Supplied data:
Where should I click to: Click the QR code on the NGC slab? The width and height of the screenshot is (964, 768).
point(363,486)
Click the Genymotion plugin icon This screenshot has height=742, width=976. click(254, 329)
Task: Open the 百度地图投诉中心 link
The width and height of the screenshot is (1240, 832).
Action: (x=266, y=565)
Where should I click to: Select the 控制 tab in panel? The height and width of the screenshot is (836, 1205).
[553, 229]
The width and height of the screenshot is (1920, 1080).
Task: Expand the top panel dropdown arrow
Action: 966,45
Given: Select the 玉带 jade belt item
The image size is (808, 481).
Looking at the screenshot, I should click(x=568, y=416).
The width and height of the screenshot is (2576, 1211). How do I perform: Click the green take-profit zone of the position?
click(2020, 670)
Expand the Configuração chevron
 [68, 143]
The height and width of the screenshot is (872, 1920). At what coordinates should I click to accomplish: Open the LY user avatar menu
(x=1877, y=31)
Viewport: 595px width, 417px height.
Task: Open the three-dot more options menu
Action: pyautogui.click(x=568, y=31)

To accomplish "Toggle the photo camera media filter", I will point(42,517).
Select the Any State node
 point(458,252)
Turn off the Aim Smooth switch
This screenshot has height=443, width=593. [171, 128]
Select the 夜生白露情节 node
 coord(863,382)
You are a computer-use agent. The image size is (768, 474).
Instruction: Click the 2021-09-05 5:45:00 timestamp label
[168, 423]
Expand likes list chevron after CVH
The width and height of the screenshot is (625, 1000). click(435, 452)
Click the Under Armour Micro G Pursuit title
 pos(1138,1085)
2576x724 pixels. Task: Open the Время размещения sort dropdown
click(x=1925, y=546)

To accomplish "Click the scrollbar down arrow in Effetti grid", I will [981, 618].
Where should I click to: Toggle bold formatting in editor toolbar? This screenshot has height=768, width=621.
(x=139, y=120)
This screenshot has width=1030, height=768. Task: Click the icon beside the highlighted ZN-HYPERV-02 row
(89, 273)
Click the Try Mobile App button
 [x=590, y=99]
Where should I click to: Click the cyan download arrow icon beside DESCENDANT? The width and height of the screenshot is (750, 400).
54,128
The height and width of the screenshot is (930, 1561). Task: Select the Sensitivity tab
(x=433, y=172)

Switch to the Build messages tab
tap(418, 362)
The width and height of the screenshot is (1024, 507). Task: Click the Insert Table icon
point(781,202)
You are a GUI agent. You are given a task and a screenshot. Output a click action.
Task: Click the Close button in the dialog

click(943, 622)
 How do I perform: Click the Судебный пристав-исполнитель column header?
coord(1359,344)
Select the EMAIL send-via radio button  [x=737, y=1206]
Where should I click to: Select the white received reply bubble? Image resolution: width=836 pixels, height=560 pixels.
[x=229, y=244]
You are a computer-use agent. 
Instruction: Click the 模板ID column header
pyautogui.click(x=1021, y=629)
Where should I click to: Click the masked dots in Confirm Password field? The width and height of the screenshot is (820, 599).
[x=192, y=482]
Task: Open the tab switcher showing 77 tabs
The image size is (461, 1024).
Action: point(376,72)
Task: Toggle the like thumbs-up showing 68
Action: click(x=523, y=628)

Exercise goal:
Copy out every item above again word for word, keeping each line unchanged.

Written response:
Where should I click to: Click the QR code on the NGC slab? The width and height of the screenshot is (964, 768).
point(363,486)
Click the Genymotion plugin icon This screenshot has height=742, width=976. click(254, 329)
Task: Open the 百度地图投诉中心 link
The width and height of the screenshot is (1240, 832).
Action: (x=266, y=565)
Where should I click to: Select the 控制 tab in panel? The height and width of the screenshot is (836, 1205).
[553, 229]
The width and height of the screenshot is (1920, 1080).
Task: Expand the top panel dropdown arrow
Action: 966,45
Given: Select the 玉带 jade belt item
The image size is (808, 481).
Looking at the screenshot, I should click(x=568, y=416).
The width and height of the screenshot is (2576, 1211). How do I perform: Click the green take-profit zone of the position?
click(2020, 670)
Expand the Configuração chevron
 [68, 143]
The height and width of the screenshot is (872, 1920). At what coordinates should I click to accomplish: Open the LY user avatar menu
(x=1877, y=31)
Viewport: 595px width, 417px height.
Task: Open the three-dot more options menu
Action: pyautogui.click(x=568, y=31)

To accomplish "Toggle the photo camera media filter", I will point(42,517).
Select the Any State node
 point(458,252)
Turn off the Aim Smooth switch
This screenshot has height=443, width=593. [171, 128]
Select the 夜生白露情节 node
 coord(863,382)
You are a computer-use agent. The image size is (768, 474).
Instruction: Click the 2021-09-05 5:45:00 timestamp label
[168, 423]
Expand likes list chevron after CVH
The width and height of the screenshot is (625, 1000). click(435, 452)
Click the Under Armour Micro G Pursuit title
 pos(1138,1085)
2576x724 pixels. Task: Open the Время размещения sort dropdown
click(x=1925, y=546)

To accomplish "Click the scrollbar down arrow in Effetti grid", I will [981, 618].
Where should I click to: Toggle bold formatting in editor toolbar? This screenshot has height=768, width=621.
(x=139, y=120)
This screenshot has width=1030, height=768. Task: Click the icon beside the highlighted ZN-HYPERV-02 row
(89, 273)
Click the Try Mobile App button
 [x=590, y=99]
Where should I click to: Click the cyan download arrow icon beside DESCENDANT? The width and height of the screenshot is (750, 400).
54,128
The height and width of the screenshot is (930, 1561). Task: Select the Sensitivity tab
(x=433, y=172)

Switch to the Build messages tab
tap(418, 362)
The width and height of the screenshot is (1024, 507). Task: Click the Insert Table icon
point(781,202)
You are a GUI agent. You are given a task and a screenshot. Output a click action.
Task: Click the Close button in the dialog

click(943, 622)
 How do I perform: Click the Судебный пристав-исполнитель column header?
coord(1359,344)
Select the EMAIL send-via radio button  [x=737, y=1206]
Where should I click to: Select the white received reply bubble? Image resolution: width=836 pixels, height=560 pixels.
[x=229, y=244]
You are a computer-use agent. 
Instruction: Click the 模板ID column header
pyautogui.click(x=1021, y=629)
Where should I click to: Click the masked dots in Confirm Password field? The width and height of the screenshot is (820, 599).
[x=192, y=482]
Task: Open the tab switcher showing 77 tabs
The image size is (461, 1024).
Action: point(376,72)
Task: Toggle the like thumbs-up showing 68
Action: click(x=523, y=628)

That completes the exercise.